◆ **Written task**
Output every line of the listing below verbatim, without changing anything.

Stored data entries

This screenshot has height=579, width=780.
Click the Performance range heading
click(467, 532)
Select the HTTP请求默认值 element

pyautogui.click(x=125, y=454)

◆ **Exercise response**
This screenshot has height=579, width=780.
Click the Performance range heading
click(467, 532)
Select the HTTP请求默认值 element

pyautogui.click(x=125, y=454)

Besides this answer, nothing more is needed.